Rousseau, dont il différa sur tant d’autres points, nous a confié, dans ses Confessions, qu’il fut la victime d’une obsession analogue, qui ne le priva pas de l’ouïe cependant. Mais il avait subi, peu après ses vingt ans, lui aussi, et pendant son séjour aux Charmettes, une crise nerveuse qui lui laissa, dit-il, un continuel bruit d’oreilles ; un bruit quadruple dont, en musicien-né, il nous décrit avec soin les modulations diverses. C’est là un supplice dont il y a beaucoup d’autres exemples et qui a conduit parfois ses patients à la folie ou au suicide. Non seulement Henri Lavedan en porta vaillamment le faix tout le long d’une existence si bien remplie par ailleurs, mais il se fit, à l’occasion, le conseiller spirituel de malades affectés de maux analogues aux siens. Pour récompense, il recevait des infortunés qu’il avait soutenus, de ses exhortations et de ses exemples, des lettres de touchante reconnaissance. La foi religieuse qui avait tenu une grande place dans sa vie, surtout vers le terme de cette vie, fut pour beaucoup dans son héroïsme de tous les instants devant la douleur.

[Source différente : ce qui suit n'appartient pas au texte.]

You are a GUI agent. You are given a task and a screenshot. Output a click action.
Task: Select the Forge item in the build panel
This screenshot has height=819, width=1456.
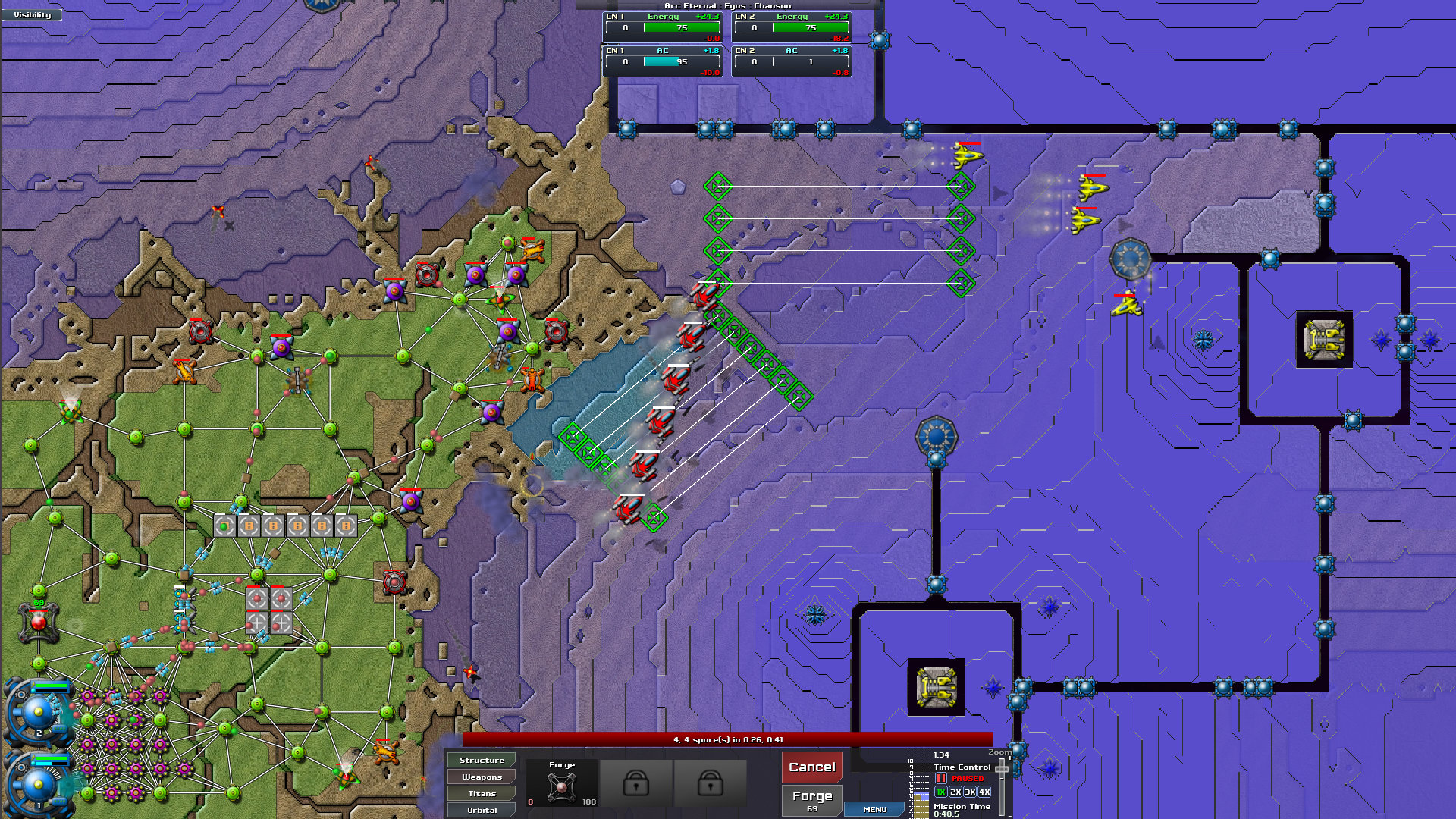coord(563,781)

C’est sur ce dernier aspect de sa physionomie morale qu’il m’a semblé juste, Messieurs, de terminer devant vous son éloge, un écrivain excellent doublé d’un homme de bien dans toute la force du terme ; le vir bonus dicendi peritus qui fut pour nos ancêtres latins, ce que l’honnête homme a été depuis pour nos aïeux du siècle classique, tel m’apparaît Henri Lavedan. Devant le monde qui pense, ce bon Français a honoré notre pays et bien mérité de la patrie.

De tels répondants nous avons aujourd’hui grand besoin car notre pays traverse en ce moment une de ces crises de santé qu’il a souvent connue au cours de son histoire glorieuse et qu’il a toujours surmontées avec honneur. Il faut présentement qu’une fois de plus, il se réveille d’une passagère défaillance, afin que bientôt non seulement restauré, mais grandi, il reprenne avec autorité son rôle initiateur dans le monde. Il se doit en effet de mériter mieux que jamais l’épithète que nous aimons entendre accompagner son nom parce ce qu’elle suscite en nous des espoirs et des énergies tout ensemble : la France immortelle.